Tuesday, September 14, 2010

Daily Mortgage Market Information

The credit market is undergoing a technically driven adjustment this morning as last week’s $67 billion of Treasury obligations and the biggest supply of long-dated corporate debt issues since last March are redistributed by primary dealers and big-money center banks.  Risk management strategies established prior to the deluge of supply washed into the credit markets last week are being reversed this morning as well – contributing in part to the early rally in the Treasury and mortgage-backed securities markets.
The mood of mortgage investors is changing as they sweat out their recent security purchases made at, or very near all-time historically high prices.  From this point forward economic news that proves to be “less-bad” than expected will likely produce a much stronger move by investors to push prices down and note rates higher as they scramble to avoid the financial pain that will be inflicted on those caught holding a portfolio of low note-rate mortgages should the macro-economic news show potential improvement.

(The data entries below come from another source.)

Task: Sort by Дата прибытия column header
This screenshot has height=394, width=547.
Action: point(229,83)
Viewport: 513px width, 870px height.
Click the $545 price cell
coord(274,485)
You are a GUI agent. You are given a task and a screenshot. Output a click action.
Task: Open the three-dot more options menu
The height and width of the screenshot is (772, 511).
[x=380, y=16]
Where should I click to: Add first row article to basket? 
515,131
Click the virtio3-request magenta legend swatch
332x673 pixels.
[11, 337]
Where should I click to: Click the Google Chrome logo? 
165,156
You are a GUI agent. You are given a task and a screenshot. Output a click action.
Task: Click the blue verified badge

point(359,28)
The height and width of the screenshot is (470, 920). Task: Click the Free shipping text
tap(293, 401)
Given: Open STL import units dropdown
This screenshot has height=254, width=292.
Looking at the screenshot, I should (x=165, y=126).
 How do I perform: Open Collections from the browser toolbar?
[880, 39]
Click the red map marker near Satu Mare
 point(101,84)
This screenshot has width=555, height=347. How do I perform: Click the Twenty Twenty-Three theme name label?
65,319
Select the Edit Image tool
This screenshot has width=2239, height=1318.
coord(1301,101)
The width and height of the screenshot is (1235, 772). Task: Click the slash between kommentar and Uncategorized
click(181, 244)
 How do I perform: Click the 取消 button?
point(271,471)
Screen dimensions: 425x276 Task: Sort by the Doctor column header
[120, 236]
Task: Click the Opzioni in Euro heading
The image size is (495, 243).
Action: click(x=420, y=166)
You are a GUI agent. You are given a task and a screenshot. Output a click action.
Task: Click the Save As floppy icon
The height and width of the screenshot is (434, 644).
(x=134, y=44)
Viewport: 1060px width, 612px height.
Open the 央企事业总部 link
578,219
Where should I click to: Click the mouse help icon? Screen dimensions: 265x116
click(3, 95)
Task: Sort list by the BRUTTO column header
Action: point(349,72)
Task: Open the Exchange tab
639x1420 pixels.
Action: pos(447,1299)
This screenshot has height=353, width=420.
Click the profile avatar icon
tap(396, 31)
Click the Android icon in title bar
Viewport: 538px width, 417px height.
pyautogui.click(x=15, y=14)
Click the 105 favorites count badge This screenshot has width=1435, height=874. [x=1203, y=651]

The slightly elevated August Retail Sales figures expected from the Commerce Department at 8:30 a.m. ET tomorrow have already been priced into the mortgage market.  The modest improvement in the ex. auto component of this report was likely driven almost exclusively by back-to-school discounts from businesses and the impact of tax-free holidays in seventeen states designed to support retail sales.  Mortgage investors will probably view this data as too distorted to provide a real sense of the current level of domestic consumerism.  If so, this report will not likely influence the direction of mortgage interest rates one way or the other tomorrow.  In the unlikely event the August Retail Sales figures exceed the consensus estimate -- look for investors to respond by pushing prices lower and note rates higher before the end of Tuesday’s trading session.